# MAC semi precious haul



## geeko (Jul 1, 2011)

So glad that MAC semi precious was finally launched, and being a blush addict, i bought all 4 of the msfs, 3 mineralized blushers...and 3 MES.

  	I probably will go back for the brushes and maybe some more MES, but i've spent too much for now. so yeah


----------



## gleamingbeauty (Jul 2, 2011)

GAH! I'm so jealous! The MSF's look so beautiful!


----------



## LittleMaryJane (Jul 2, 2011)

Ooh, what a great haul! Enjoy your stuff


----------



## jaylilee (Jul 3, 2011)

Super jealous beyond belief! what an awesome haul! I had to restrict myself to two lipsticks and a lipglass this time because my poor bank account was crying already. I'm hoping to eventually get my hands on those MSFs and blushes, though!


----------



## naturallyfab (Jul 3, 2011)

Great haul! How are you liking the MSF's? I may get the bronze one, but I'm not sure :/


----------



## geeko (Jul 6, 2011)

I think all the msfs are very lovely this time round.... but... i have to say that they are very shimmery. So if u are not a huge fan of shimmer or glitters, u may find them to be a bit shimmery for ya liking....

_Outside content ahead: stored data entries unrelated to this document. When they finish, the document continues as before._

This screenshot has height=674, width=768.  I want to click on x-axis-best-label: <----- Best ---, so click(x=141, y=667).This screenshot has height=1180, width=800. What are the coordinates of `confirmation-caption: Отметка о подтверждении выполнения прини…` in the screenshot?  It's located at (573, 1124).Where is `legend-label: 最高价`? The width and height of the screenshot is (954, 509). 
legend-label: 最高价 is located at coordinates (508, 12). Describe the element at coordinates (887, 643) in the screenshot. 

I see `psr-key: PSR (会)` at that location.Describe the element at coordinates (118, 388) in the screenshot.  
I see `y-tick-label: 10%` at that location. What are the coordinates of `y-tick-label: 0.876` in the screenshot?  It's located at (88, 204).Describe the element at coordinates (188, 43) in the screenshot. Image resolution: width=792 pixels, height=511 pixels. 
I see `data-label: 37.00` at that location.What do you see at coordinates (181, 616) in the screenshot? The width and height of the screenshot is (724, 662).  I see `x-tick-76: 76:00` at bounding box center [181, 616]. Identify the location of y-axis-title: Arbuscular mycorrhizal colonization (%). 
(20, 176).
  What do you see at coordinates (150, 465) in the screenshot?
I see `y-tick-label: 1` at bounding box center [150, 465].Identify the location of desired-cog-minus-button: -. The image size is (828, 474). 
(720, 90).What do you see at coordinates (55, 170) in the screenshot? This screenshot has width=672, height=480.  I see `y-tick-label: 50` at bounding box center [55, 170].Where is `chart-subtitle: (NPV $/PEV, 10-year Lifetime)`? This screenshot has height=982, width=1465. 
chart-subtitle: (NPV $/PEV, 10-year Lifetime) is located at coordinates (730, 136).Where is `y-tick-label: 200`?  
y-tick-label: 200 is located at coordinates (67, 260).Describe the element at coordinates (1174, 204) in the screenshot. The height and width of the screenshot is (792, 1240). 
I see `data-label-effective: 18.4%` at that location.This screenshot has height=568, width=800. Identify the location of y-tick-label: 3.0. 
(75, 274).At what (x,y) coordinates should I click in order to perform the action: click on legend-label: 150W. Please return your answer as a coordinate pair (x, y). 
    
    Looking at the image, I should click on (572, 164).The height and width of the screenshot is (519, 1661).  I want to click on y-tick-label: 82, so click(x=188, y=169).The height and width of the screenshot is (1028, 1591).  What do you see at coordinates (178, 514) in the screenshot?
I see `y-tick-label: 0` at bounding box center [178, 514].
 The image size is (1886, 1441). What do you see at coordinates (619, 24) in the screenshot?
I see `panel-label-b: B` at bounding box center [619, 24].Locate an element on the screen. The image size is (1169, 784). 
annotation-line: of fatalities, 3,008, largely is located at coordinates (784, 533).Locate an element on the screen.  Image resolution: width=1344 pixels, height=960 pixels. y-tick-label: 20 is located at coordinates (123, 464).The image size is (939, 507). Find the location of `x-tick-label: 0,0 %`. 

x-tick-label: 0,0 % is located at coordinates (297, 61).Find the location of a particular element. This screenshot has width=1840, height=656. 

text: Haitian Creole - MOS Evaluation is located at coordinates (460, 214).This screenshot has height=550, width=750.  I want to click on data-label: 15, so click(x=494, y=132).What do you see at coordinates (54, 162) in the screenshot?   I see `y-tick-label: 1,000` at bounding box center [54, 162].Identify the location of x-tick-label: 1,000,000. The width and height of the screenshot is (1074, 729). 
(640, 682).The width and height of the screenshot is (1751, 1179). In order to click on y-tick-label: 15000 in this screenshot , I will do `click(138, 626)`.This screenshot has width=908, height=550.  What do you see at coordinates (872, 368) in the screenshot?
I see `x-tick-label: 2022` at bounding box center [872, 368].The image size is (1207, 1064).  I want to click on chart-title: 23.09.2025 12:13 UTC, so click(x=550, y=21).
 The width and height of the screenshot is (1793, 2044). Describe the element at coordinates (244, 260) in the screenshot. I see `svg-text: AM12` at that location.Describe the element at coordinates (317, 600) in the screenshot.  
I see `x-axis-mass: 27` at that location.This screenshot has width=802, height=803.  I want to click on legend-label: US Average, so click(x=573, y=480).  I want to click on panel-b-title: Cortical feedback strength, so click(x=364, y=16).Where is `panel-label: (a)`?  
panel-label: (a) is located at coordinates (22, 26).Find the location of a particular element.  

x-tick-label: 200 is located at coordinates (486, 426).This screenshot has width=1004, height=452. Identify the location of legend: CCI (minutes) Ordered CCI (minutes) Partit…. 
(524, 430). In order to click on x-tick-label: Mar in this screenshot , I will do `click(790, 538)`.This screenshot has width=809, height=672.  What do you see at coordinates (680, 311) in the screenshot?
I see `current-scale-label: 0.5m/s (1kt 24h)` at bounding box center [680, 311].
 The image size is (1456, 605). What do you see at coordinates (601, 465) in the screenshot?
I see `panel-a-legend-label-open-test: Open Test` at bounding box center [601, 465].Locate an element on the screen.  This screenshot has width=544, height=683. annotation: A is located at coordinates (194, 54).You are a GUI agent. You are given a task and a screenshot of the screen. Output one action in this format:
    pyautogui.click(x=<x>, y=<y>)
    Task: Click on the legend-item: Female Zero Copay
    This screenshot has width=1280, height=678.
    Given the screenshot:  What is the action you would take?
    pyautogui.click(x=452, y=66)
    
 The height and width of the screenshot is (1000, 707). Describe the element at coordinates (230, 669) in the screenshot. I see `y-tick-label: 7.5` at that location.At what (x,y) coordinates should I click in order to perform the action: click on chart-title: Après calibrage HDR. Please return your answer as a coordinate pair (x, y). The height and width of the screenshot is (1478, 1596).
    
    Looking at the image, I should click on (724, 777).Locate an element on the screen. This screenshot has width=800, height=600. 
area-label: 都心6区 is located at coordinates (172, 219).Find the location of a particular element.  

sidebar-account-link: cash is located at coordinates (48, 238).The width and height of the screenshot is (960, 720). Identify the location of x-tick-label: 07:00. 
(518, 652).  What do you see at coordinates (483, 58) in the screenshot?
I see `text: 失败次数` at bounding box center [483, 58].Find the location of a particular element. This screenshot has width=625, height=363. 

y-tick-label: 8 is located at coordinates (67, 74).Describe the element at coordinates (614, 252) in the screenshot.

  	I love the rose quartz msf very much though... it looks so pleasing to the eyes haha


----------



## LiLBeautyBarbie (Jul 6, 2011)

Great haul! Everything looks so pretty!...I'm also planning on getting all four MSFs but I'm not sure about the blushes yet.


----------



## ElvenEyes (Jul 6, 2011)

Gorgeous haul! You are making me very excited about my MSF's that are coming!!


----------



## geeko (Jul 6, 2011)

Lilbeautybarbie: You should get the blushers.... well at least in warmth of coral and feeling flush mineralized blush. They have very good texture and color payoff and have no shimmers at all

  	Elveneyes: I'm sure u'll love your new babies once u get them. Talkin about msfs. I still haven used both the msfs from wonderwoman which i bought. I wonder when i will get about to using them ....


----------



## aiyssa (Jul 6, 2011)

so jealous! want the msfs!


----------